This network device name change can also happen due to a kernel update. You can also name the network devices yourself to prevent this but I don't have a link to a guide for you just now.

I came across this fix when doing some research into this problem earlier. Does it still pertain to my situation if proxmox doesn't finish the boot process? I thought for other people their machine does boot but they just can't reach it from the web GUI?
 
I came across this fix when doing some research into this problem earlier. Does it still pertain to my situation if proxmox doesn't finish the boot process? I thought for other people their machine does boot but they just can't reach it from the web GUI?
I can't tell if your Proxmox finished the boot process or not, since there is no network and the GPU does not show anything. Maybe I'm correct about the network problem and you just don't have any screen output. How do you know it does not boot (assuming that you can depend the screen output)?
 
I can't tell if your Proxmox finished the boot process or not, since there is no network and the GPU does not show anything. Maybe I'm correct about the network problem and you just don't have any screen output. How do you know it does not boot (assuming that you can depend the screen output)?
True, I was just assuming it didn't finish its boot process since it freezes on the lenovo splash screen.

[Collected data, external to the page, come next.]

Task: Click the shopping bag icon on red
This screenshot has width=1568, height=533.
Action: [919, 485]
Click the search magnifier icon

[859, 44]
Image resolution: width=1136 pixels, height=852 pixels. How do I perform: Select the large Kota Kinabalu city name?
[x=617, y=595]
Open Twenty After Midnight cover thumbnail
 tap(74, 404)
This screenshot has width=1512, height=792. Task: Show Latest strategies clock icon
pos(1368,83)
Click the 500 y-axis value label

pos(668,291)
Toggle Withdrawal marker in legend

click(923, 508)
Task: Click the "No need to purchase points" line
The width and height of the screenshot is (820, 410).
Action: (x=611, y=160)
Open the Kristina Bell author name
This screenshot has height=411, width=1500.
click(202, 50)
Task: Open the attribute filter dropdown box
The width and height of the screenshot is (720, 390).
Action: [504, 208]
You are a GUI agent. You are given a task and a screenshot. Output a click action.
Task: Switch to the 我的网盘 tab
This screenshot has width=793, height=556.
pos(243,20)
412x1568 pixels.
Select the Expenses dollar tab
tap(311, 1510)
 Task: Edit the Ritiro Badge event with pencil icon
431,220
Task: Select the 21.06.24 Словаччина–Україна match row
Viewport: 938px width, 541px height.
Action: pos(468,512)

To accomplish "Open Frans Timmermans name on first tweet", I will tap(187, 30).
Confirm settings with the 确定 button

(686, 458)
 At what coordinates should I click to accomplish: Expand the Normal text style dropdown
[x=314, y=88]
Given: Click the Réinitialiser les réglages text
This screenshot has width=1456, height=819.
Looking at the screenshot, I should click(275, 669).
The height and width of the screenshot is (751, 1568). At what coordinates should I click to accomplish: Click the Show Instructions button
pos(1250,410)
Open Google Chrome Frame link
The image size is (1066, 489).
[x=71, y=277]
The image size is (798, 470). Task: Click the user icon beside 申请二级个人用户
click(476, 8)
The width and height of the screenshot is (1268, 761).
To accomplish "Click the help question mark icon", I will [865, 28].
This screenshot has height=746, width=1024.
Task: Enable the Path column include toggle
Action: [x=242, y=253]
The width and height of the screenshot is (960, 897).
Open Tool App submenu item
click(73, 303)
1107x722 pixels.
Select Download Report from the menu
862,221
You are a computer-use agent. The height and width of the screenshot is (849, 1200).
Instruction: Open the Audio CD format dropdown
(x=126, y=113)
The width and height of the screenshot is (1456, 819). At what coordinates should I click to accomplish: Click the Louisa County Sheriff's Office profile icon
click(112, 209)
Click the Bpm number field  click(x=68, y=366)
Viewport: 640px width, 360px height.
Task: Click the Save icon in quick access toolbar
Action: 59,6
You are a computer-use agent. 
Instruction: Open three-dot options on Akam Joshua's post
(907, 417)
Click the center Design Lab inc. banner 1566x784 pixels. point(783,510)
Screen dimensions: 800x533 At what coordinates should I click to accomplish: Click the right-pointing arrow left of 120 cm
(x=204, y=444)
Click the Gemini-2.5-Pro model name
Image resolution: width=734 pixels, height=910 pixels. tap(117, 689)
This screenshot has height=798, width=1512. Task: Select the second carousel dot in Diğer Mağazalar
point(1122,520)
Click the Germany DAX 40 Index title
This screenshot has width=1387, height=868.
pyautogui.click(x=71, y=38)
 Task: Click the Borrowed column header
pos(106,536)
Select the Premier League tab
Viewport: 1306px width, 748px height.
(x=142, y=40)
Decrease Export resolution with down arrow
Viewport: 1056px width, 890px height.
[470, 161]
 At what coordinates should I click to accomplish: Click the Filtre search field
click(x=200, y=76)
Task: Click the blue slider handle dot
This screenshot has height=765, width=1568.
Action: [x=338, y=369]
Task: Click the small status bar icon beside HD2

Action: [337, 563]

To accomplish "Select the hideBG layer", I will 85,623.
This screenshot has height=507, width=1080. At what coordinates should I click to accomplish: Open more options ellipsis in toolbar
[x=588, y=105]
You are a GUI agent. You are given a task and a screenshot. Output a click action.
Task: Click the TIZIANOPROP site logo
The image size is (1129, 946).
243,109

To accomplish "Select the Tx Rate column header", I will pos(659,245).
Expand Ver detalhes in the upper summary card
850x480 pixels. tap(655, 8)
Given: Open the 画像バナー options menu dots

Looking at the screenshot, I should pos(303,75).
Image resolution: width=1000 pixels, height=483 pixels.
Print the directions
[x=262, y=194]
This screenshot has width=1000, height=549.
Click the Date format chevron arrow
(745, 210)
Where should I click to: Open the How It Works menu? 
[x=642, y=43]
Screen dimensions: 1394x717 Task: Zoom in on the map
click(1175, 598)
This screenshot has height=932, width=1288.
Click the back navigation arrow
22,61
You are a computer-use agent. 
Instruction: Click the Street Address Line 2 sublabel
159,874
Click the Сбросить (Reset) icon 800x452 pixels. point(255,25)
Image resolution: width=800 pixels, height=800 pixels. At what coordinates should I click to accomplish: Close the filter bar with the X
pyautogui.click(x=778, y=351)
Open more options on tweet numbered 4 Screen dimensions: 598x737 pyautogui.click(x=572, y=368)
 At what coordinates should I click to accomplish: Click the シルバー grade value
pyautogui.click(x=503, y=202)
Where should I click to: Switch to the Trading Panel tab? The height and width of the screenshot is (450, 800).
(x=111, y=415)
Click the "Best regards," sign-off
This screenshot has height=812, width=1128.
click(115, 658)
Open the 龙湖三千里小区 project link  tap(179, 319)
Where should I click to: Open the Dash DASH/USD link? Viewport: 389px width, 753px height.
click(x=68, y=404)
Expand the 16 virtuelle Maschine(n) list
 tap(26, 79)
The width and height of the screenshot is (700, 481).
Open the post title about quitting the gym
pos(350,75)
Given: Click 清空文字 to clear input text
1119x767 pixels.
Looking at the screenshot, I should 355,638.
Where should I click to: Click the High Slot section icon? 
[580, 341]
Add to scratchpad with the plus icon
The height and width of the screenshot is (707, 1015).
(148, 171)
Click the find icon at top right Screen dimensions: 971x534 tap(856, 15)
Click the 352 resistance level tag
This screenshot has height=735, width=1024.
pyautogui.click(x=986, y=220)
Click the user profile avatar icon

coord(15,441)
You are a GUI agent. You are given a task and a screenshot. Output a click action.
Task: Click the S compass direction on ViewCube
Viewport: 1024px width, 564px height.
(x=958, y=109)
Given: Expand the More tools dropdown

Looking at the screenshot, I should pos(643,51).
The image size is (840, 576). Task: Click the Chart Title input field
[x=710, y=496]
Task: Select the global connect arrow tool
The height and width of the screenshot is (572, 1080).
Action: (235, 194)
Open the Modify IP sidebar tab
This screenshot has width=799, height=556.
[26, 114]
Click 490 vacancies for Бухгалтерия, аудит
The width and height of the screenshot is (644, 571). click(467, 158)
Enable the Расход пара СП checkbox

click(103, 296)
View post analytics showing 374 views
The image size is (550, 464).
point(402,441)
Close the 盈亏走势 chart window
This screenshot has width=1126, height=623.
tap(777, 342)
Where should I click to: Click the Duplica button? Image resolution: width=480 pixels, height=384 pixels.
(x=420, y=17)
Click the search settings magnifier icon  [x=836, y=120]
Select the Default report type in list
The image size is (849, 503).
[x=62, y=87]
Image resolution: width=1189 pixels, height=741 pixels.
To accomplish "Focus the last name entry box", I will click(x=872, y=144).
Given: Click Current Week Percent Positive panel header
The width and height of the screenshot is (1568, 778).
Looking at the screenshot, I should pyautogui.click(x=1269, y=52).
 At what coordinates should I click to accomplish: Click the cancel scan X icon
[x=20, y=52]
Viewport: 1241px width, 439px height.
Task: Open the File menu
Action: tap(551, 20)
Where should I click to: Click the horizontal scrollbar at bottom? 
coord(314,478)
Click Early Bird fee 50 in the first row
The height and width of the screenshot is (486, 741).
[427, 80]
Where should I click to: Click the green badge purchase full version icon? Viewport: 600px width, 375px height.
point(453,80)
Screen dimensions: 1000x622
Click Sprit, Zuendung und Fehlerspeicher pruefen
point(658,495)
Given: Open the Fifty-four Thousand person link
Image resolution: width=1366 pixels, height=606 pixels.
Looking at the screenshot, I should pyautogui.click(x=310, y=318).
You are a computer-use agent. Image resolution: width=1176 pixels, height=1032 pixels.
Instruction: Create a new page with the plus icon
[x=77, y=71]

this is my current interfaces file:


GNU nano 7.2 interfaces
auto lo
iface lo inet loopback

iface enp3s0 inet manual

auto vmbr0
iface vmbr0 inet static
address 192.168.0.207/24
gateway 192.168.0.1
bridge-ports enp3s0
bridge-stp off
bridge-fd 0

I modified it to the following:

GNU nano 7.2 interfaces
auto lo
iface lo inet loopback

iface enp4s0 inet manual

auto vmbr0
iface vmbr0 inet static
address 192.168.0.207/24
gateway 192.168.0.1
bridge-ports enp4s0
bridge-stp off
bridge-fd 0

Which unfortunately did not work.

Is there a way to tell what the network device is being renamed to? Or should I just trial and error it, +- 1 until I get a result.
 
Is there a way to tell what the network device is being renamed to? Or should I just trial and error it, +- 1 until I get a result.
Usually you login to the host console, but that requires a screen. Maybe check journalctl (search for rename) with a "good boot" after a "failed boot".
Or set the network names to something that does not change: https://pve.proxmox.com/wiki/Network_Configuration#_naming_conventions
Does your system shut down gracefully when pressing the power button (don't press it for long!)? You can use that to test if Proxmox starts properly if it also shuts down gracefully without output on the screen. Make sure to give it some time.
Maybe also see if booting your system with a Ubuntu 24.04 installer USB give you a working graphical desktop
 
Running:
journalctl | grep "rename"
Gives me the following output (when filtered for correct times):

Jul 27 13:19:23 pve kernel: r8169 0000:03:00.0 enp3s0: renamed from eth0
Jul 27 13:19:41 pve kernel: eth0: renamed from vethVh1FIS
Jul 27 13:19:43 pve kernel: eth0: renamed from vethlinWTB
Jul 27 13:19:45 pve kernel: eth0: renamed from veth9kSbC1
Jul 27 13:49:09 pve kernel: eth0: renamed from vetheF4CQx
Jul 27 14:22:02 pve kernel: r8169 0000:03:00.0 enp3s0: renamed from eth0
Jul 27 14:22:20 pve kernel: eth0: renamed from vethTwZEXE
Jul 27 14:22:22 pve kernel: eth0: renamed from vethBxu9je
Jul 27 14:22:24 pve kernel: eth0: renamed from vethl7g8Ca
Jul 27 14:46:57 pve kernel: eth0: renamed from veth0p3QXB
Jul 27 17:37:31 pve kernel: r8169 0000:03:00.0 enp3s0: renamed from eth0
Jul 27 17:41:03 pve kernel: r8169 0000:03:00.0 enp3s0: renamed from eth0
Jul 27 17:41:21 pve kernel: eth0: renamed from vethbVFtTN
Jul 27 17:41:23 pve kernel: eth0: renamed from vethdZS24C
Jul 27 17:41:25 pve kernel: eth0: renamed from vethBBnQfN
Jul 27 17:56:01 pve kernel: r8169 0000:03:00.0 enp3s0: renamed from eth0
Jul 27 17:56:19 pve kernel: eth0: renamed from vethobVan8
Jul 27 17:56:21 pve kernel: eth0: renamed from vethgFFW9j
Jul 27 17:56:23 pve kernel: eth0: renamed from vethr6icHj

Am I reading this correctly that `Jul 27 17:56:01 pve kernel: r8169 0000:03:00.0 enp3s0: renamed from eth0` refers to renaming 'enp3s0' to 'r8169' ?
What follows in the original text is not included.